▸ Extracted text
* * *

Rosemary Jay: [00:19:28] Actually, can I just pick up on that? Because that is a really interesting thought, though the first registrar on Eric Howe actually came from what was then the National Computing Centre and did bring that element to the party list. Liz came from a public sector civil service background. So we have seen as new commissioners have been appointed that actually at the time, different skill sets have been pulled in from different areas, and I think your point that says actually now maybe looking around those who are appointing say. We should perhaps look towards tech or we should look towards business, might well be might well be a good way of looking at it.

Anthony Brown: [00:20:19] Yeah, absolutely. And let’s face it as well, you know, with the power of the big, you know, tech companies, increasingly governments that we’re seeing in Australia at the moment and and you know, the sort of bodies like the ICO, you know, they’re going to have to be tough. They’re going to have to be strong, they’re going to have to be good at playing poker at times and all this sort of stuff. I mean, it’s just I mean, it’s it’s I’ve said before, it’s kind of great. Grab the popcorn time, isn’t it, because it’s all you’ve got Apple and Facebook facing off. Excuse the pun there. But you know, there’s all these sort of things going on and they’re all filtering in as well, of course, to only increase the general public’s awareness of privacy. So I think all of these things can only be a big thing, a good thing. Sorry, I think we’re seeing slowly but surely, particularly in the last 12 months, because of the tools and the communication platforms and the social media that people are using, that they’re becoming more and more privacy aware by the day. And therefore it can only be good for us all because businesses are becoming aware of this. And there’s all this, all these face offs in the press. So I was going to ask you Rosemary about the adequacy decision and what your sense or views were on how things are going to perhaps pan out this year with that. But actually, as we speak, as we record this podcast, there has been a bit of an update in the last 24 48 hours and it is looking like a decision. A draft decision is imminent. So, you know, what are your views on the adequacy piece?

Rosemary Jay: [00:22:02] Yeah, I’m assuming that everyone listening will know what we mean by adequacy. But should I just say that would be a decision by the European Commission, not by individual countries, but by the Commission for the whole of Europe? That data can flow freely from Europe into the UK, so it’s a Brexit issue, a bit like the border control issues. And to do that, they can make a decision that says yes, the law in the UK is adequate is equivalent to European. Well, technically, I think it should be regarded as such. We have implemented GDPR as ever. The UK has implemented it rigorously. I don’t think we’d gold plated it by any stretch of the imagination, but we are very conscientious about our work on it and the the issue has been being considered by Europe. So the way that it works is the commission issues a draft decision that says yay or nay. It’s adequate either for business or for law enforcement or for both. And then the European Data Protection Board gives a formal opinion on it. So that is a board composed of all the regulators in Europe and what’s happened, what we’ve heard on the. I think we got a political update. I think it was in the FT when you were noting that the draft decision is coming out of the commission this week, possibly today. And that will then go to the European Data Protection Board, who will give a formal opinion. And then the European Commission will take account of that opinion in reaching a final decision as to whether or not to grant adequacy. And we just have to wait now and see what the board, what the views of the board are. I would imagine there’ll be some reservations among some members of the board.

* * *

▸ Data excerpt
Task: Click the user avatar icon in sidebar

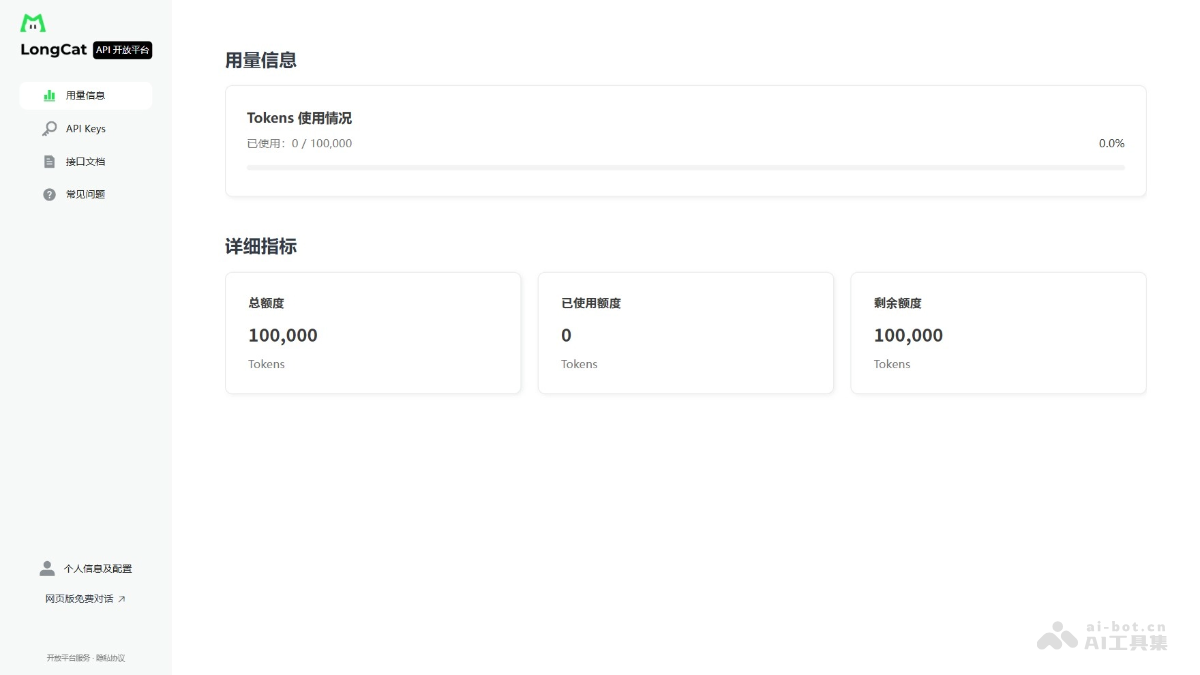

* * *

▸ Actions to take
- 1) In the podcast transcript on data protection, which body gives a formal opinion on the European Commission's draft adequacy decision?
- 2) Print the stretch of the podcast transcript on data protection from "Rosemary Jay: [00:19:28] Actually, can" through "looking at it.".
- 3) Carry on the podcast transcript on data protection from the point where it stops.
You can do without the material here.

▸ Task-by-task results
- 1) The European Data Protection Board, which is made up of all the regulators in Europe.

- 2)
Rosemary Jay: [00:19:28] Actually, can I just pick up on that? Because that is a really interesting thought, though the first registrar on Eric Howe actually came from what was then the National Computing Centre and did bring that element to the party list. Liz came from a public sector civil service background. So we have seen as new commissioners have been appointed that actually at the time, different skill sets have been pulled in from different areas, and I think your point that says actually now maybe looking around those who are appointing say. We should perhaps look towards tech or we should look towards business, might well be might well be a good way of looking at it.

- 3)
Rosemary Jay: [00:24:05] There is a kind of  folklore sense in some European jurisdictions that the UK and Ireland as well don’t sort of do data protection properly. I mean, it is completely without foundation. The UK has the biggest regulator and incredibly active regulator. Ireland is a very conscientious regulator as well, but it has been a persistent sort of myth. I mean, I can remember this and very quickly. Years and years ago, I was actually still at the registrar’s office. A colleague and I went to Germany to visit the  data protection authorities, because we were interested in how they enforced their regulations, how they enforce data protection over there. And we went to one I. Well, no, say which one it was, and we went in the meeting we were treated to at the beginning, a kind of half hour diatribe, I can only call it that about how much better German data protection was than than the UK the way the UK did it. Now it might just have been that individual, but we then said, Well, that’s all very interesting. We’re interested in how you enforce, and we got out our charts and tables of the enforcement, action and prosecutions and a sort of silence fell. And we said, you know, how do you enforce and really, they haven’t actually really done much enforcement now accepting it was early days and that was a small authority and perhaps being a bit unfair. But there is that kind of sense. So it is possible, I think, that, you know, there will be some, some negative response from the EDPB, but equally, it’s a big group and hopefully that will balance out and we’ll get a helpful opinion.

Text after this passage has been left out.